To investigate the potential reasons for the inclusion of chickens within burials at Wien-Csokorgasse, carbon and nitrogen isotope ratios from the bone collagen of each bird were analysed and compared with the existing stable isotope study of the humans they were buried with (Herold, 2008). Prospective indicators for dietary differentiation, including biological sex, age, and cemetery chronology were explored. Perhaps the most striking result was the dietary correlation represented by δ15N values. This dietary signature would have built up in the bone collagen over differing life spans between human and chicken. To this end, the data suggest a significant overlapping period of time where each chicken may have lived alongside the human individual they were buried with.

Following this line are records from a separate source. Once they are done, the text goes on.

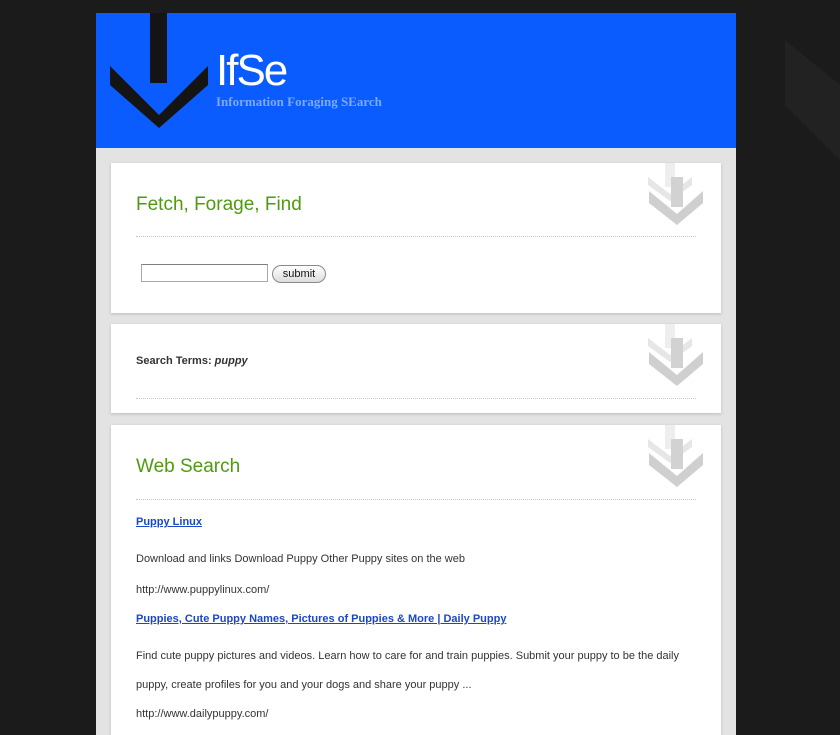  I want to click on search-terms-text: Search Terms: puppy, so click(192, 361).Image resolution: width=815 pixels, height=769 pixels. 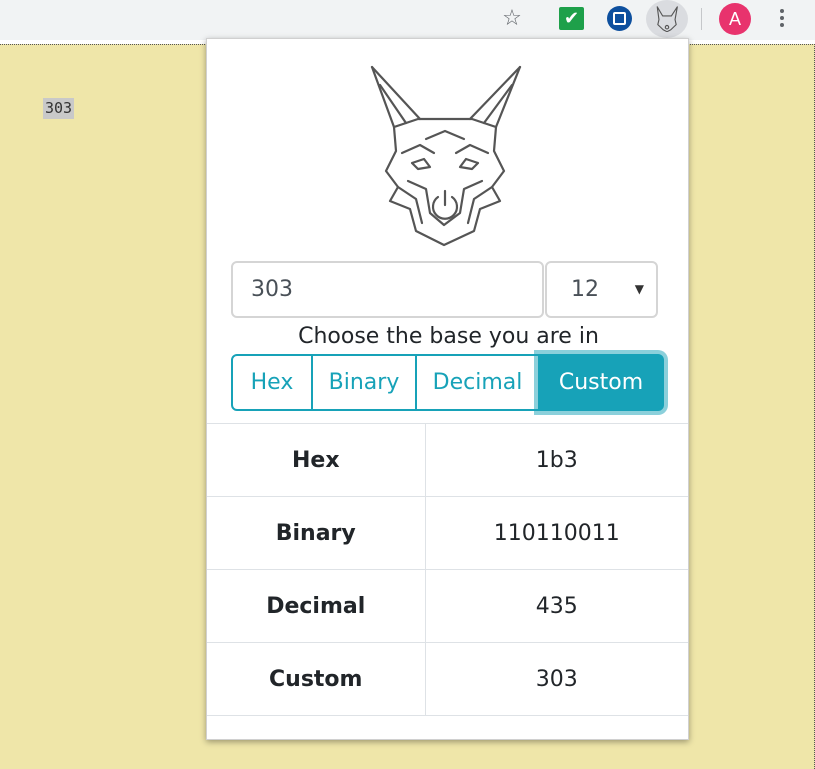 I want to click on table-row: Binary 110110011, so click(x=448, y=533).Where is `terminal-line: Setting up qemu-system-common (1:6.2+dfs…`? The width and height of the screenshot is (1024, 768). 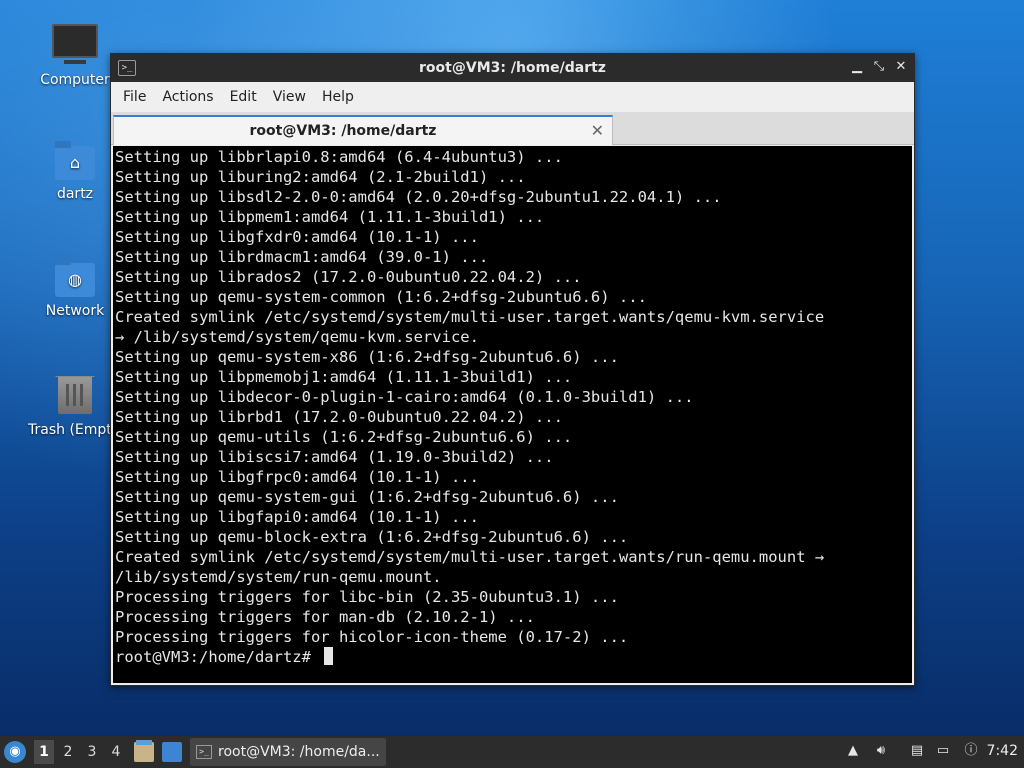 terminal-line: Setting up qemu-system-common (1:6.2+dfs… is located at coordinates (381, 297).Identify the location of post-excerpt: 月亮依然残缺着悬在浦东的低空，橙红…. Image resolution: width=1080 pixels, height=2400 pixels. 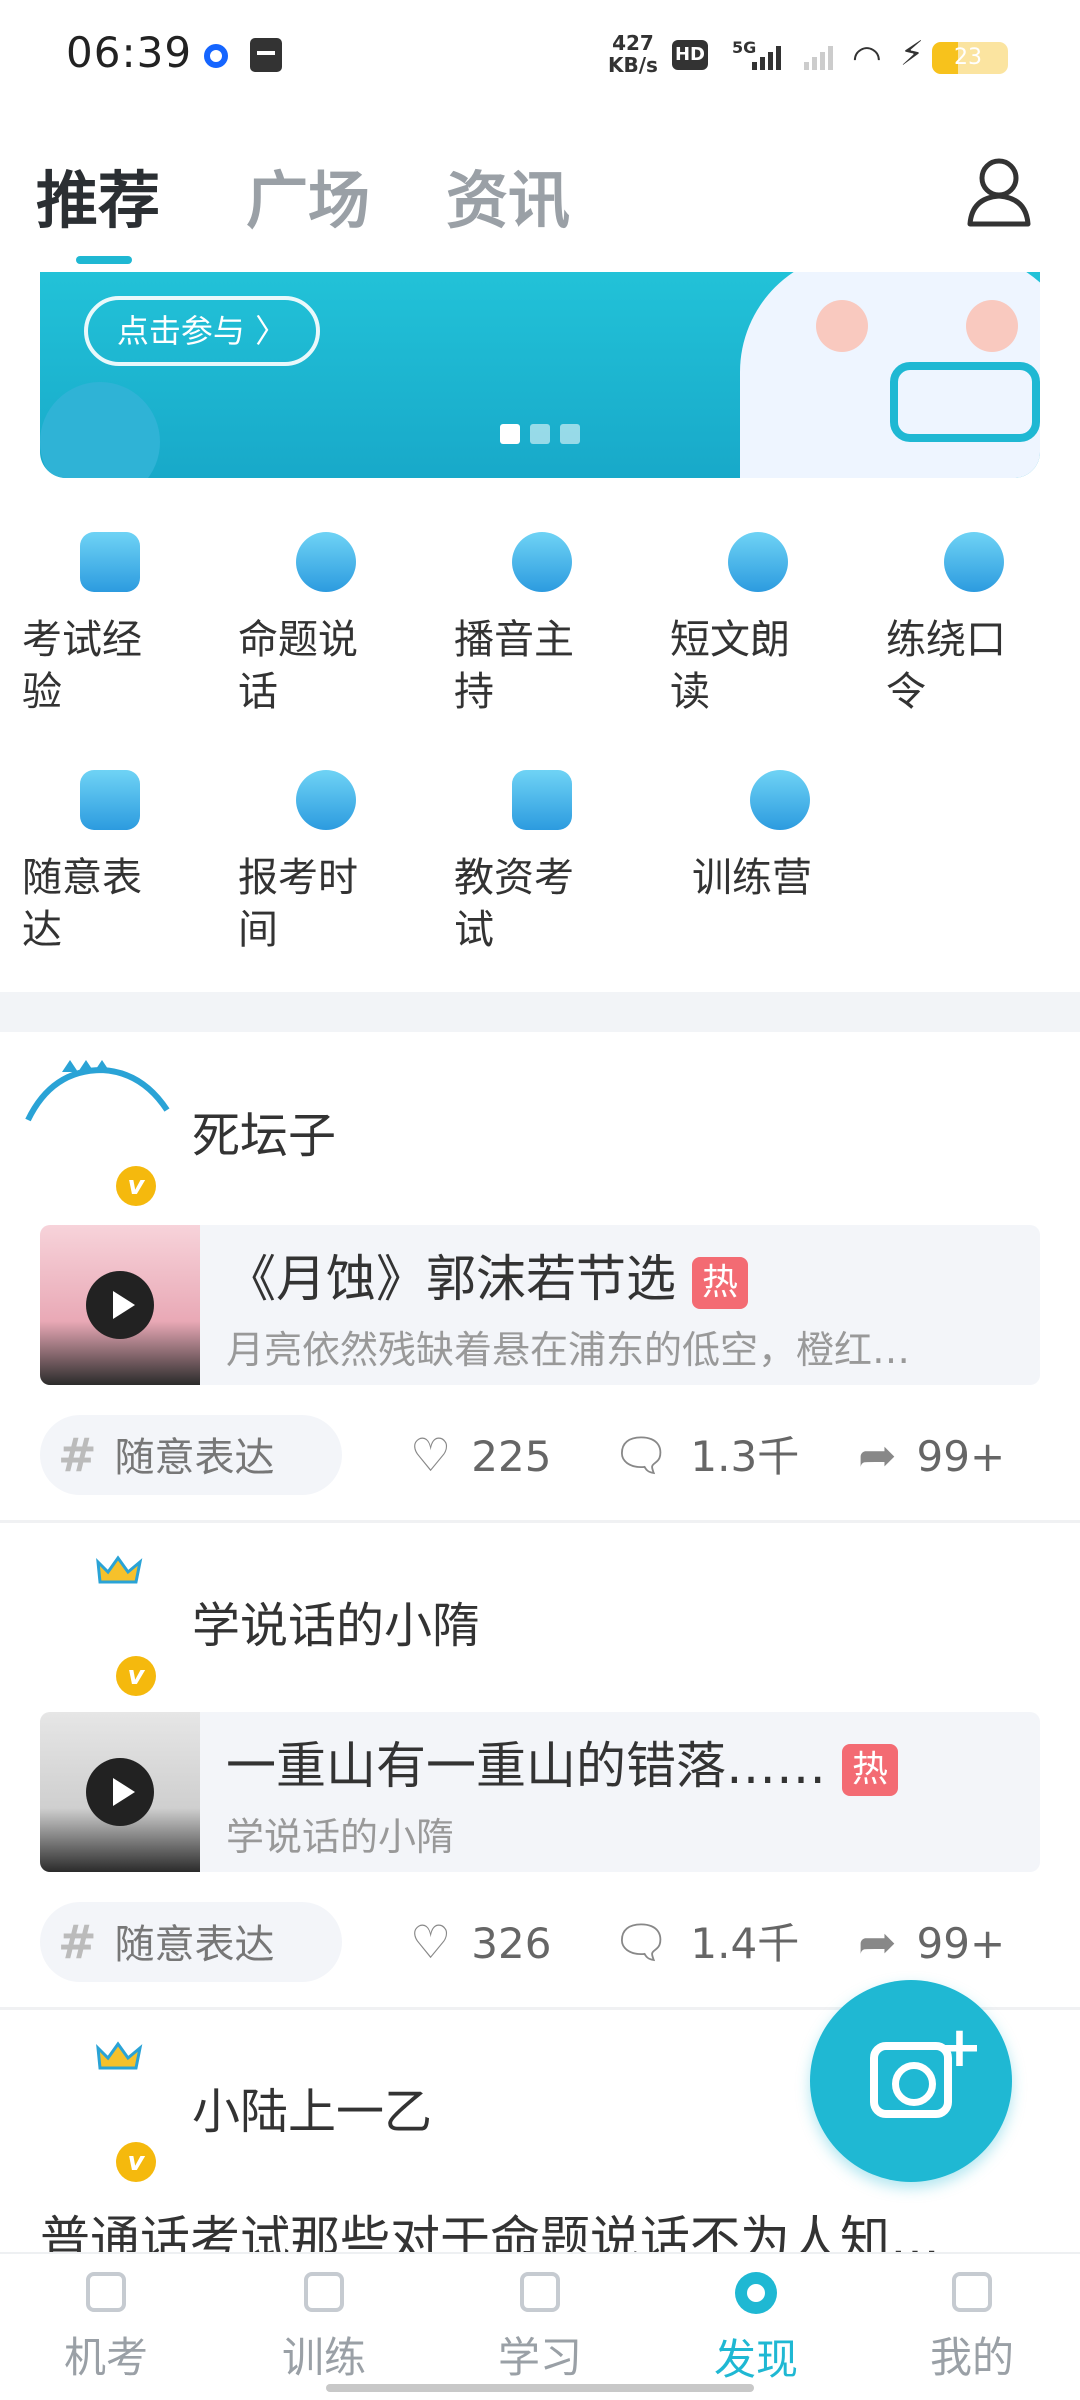
(568, 1350).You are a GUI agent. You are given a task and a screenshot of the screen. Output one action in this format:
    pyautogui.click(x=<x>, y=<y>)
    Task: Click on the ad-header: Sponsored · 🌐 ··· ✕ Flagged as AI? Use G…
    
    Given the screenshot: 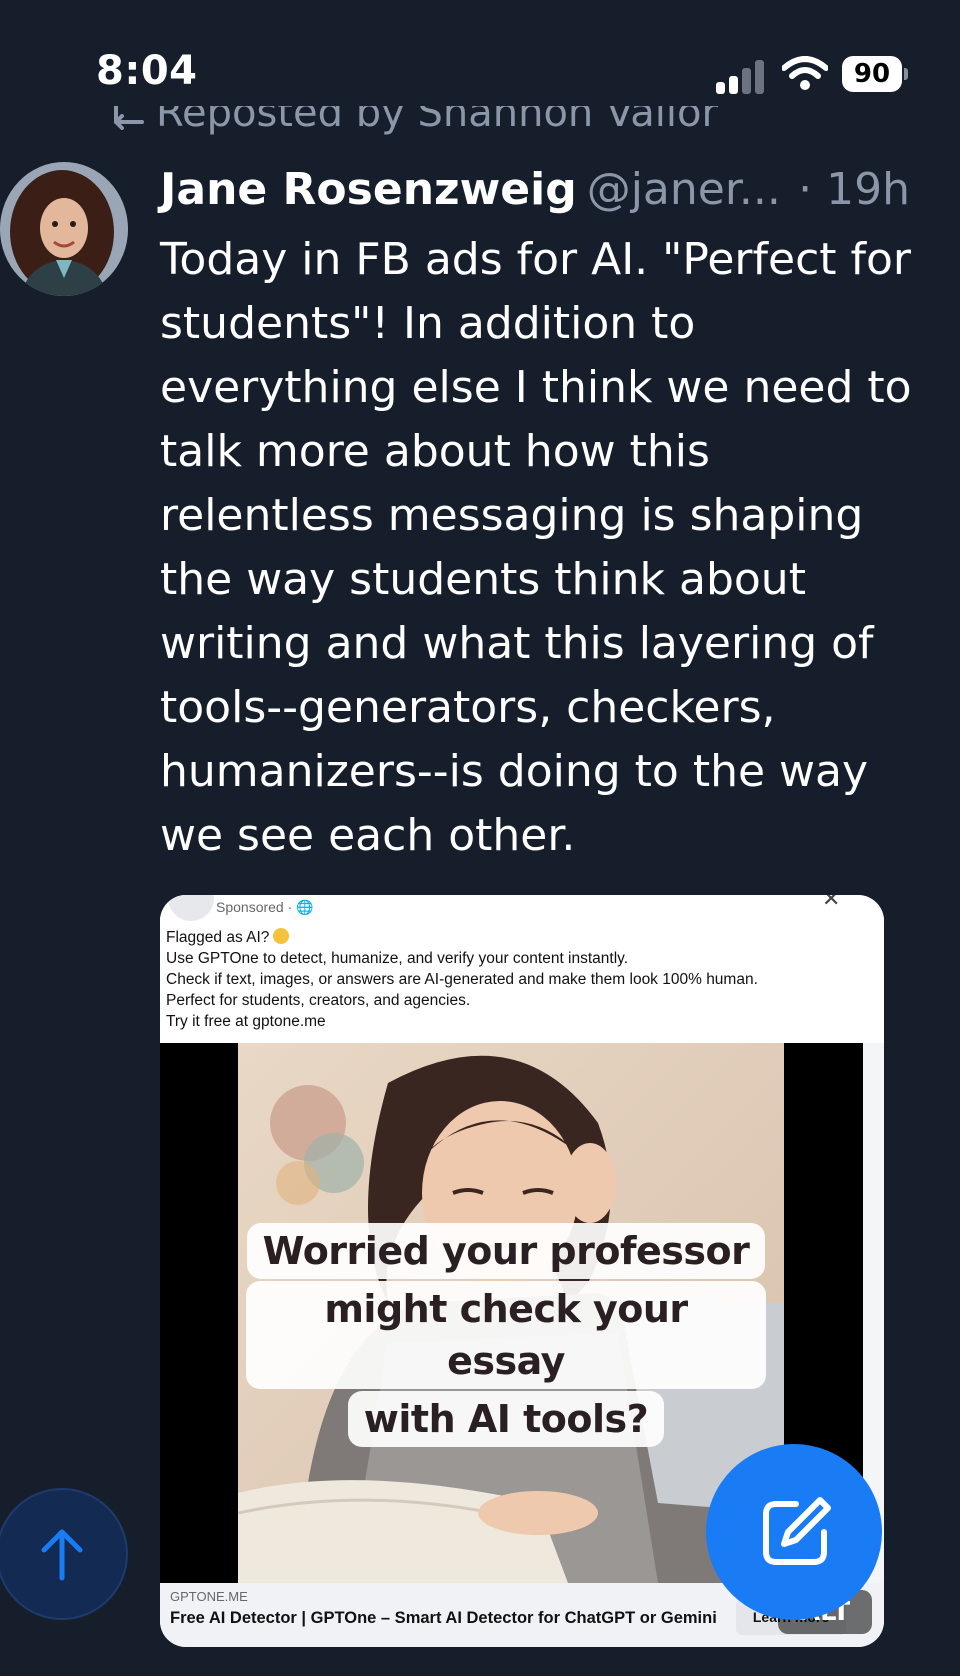 What is the action you would take?
    pyautogui.click(x=522, y=969)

Preliminary carbon and nitrogen isotope results for human burials and associated chickens.
Preliminary carbon and nitrogen isotope results for human burials and associated chickens.

The results of dietary stable isotope analysis were viewed through the lens of anthropological analogy, and interpretation included a diachronic survey of published and grey literature of contemporary bird iconography and bird diet in Europe. This meant that the wider social implications and behavioural patterns amongst the groups who used Wien-Csokorgasse were also considered in the study.

Acknowledgements:

Thank you to all involved in the production of this MSc dissertation. This study would not have been possible without the help and expert guidance of the AHRC-funded Chicken Project, Dr Naomi Sykes, Dr Holly Miller, Dr Henriette Kroll, the NERC Isotope Geosciences Laboratory (BGS Keyworth) and the University of Nottingham.

References

Herold, M. (2008) ‘Sex Differences in Mortality in Lower Austria and Vienna in the Early Medieval Period’ Doctoral dissertation, University of Vienna.

Kroll, H. (2013) ‘Ihrer Hühner waren drei und ein stolzer Hahn dabei: Überlegungen zur Beigabe von Hühnern im awarischen Gräberfeld an der Wiener Csokorgasse.’ in von Carnap-Bornheim, C., Dörfler, W., Kirleis, W., Müller, J. and Müller, U. (eds.) Festschrift für Helmut Johannes Kroll. Offa 69/70.